Vous n'êtes pas favorables à cette proposition de loi qui offre une solution concrète pour faire avancer la reconnaissance des victimes : alors que proposez-vous ? Vous ne proposez aucun nouveau dispositif ; pire, vous ne cherchez pas à légiférer sur le sujet : hier, nous avons discuté dans l'hémicycle d'une proposition de résolution, déposée par la majorité, qui n'aura aucune valeur contraignante. Si nous l'avons bien entendu votée, la résolution n'apportera absolument rien au-delà d'une reconnaissance purement symbolique.

Chers collègues de la majorité, pourquoi avoir proposé cette résolution plutôt qu'une loi ? L'adoption de votre résolution permettra-t-elle de mieux prendre en compte et de mieux accompagner une seule victime de la covid-19 ? Vous connaissez les réponses à ces questions, mais vous faites comme si de rien n'était, comme si nous n'avions pas inscrit à l'ordre du jour de notre niche parlementaire l'examen de cette proposition de loi, comme si aucune proposition concrète n'avait été formulée pour faire avancer les choses, comme si le Gouvernement avait tenu ses engagements depuis le début de cette crise.

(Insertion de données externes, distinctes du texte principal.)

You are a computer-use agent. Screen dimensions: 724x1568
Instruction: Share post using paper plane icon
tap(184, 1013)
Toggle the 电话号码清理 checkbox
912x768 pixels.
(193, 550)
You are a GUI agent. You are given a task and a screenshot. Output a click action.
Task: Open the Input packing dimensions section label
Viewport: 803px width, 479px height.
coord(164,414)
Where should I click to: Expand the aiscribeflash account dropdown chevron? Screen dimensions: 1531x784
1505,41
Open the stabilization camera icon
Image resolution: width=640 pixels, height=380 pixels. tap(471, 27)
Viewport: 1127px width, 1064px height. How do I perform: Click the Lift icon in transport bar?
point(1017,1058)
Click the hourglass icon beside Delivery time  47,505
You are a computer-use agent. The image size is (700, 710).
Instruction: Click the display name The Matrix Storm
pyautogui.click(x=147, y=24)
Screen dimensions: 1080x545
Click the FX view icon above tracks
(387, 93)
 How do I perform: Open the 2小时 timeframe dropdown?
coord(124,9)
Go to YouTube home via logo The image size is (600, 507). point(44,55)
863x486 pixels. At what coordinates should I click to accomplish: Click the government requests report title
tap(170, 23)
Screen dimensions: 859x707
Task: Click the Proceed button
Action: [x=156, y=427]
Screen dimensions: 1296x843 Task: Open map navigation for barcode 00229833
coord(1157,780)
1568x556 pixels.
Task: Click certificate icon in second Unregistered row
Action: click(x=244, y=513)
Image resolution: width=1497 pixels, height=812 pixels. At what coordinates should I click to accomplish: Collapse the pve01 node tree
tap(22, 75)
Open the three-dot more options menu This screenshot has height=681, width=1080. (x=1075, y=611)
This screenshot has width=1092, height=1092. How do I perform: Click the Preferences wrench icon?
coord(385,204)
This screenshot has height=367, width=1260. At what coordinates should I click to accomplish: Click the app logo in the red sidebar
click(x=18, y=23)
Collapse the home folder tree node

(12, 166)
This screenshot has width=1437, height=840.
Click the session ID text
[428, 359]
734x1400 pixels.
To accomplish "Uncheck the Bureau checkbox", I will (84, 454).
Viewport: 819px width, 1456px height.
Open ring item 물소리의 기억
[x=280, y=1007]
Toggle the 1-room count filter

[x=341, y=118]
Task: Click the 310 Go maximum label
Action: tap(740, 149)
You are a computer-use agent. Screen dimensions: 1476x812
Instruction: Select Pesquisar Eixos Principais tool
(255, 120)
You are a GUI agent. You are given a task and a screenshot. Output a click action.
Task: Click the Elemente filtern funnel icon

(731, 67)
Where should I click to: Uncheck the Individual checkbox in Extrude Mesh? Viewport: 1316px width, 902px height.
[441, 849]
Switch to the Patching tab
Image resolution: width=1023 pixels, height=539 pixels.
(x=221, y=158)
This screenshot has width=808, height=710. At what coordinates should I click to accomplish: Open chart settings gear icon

Puisque nous préférons les solutions opérationnelles aux incantations, puisque nous affirmons l'urgence d'agir pour la reconnaissance de toutes les formes graves de la covid-19 et de toutes les victimes qui en ont souffert, puisque nous savons que le dispositif de maladie professionnelle est inadapté aux enjeux de cette crise sanitaire et qu'il constitue un véritable parcours du combattant pour des personnes fatiguées et malades, puisque nous devons passer enfin des paroles aux actes, nous présentons cette proposition de loi et nous vous invitons à la voter avec nous ce soir.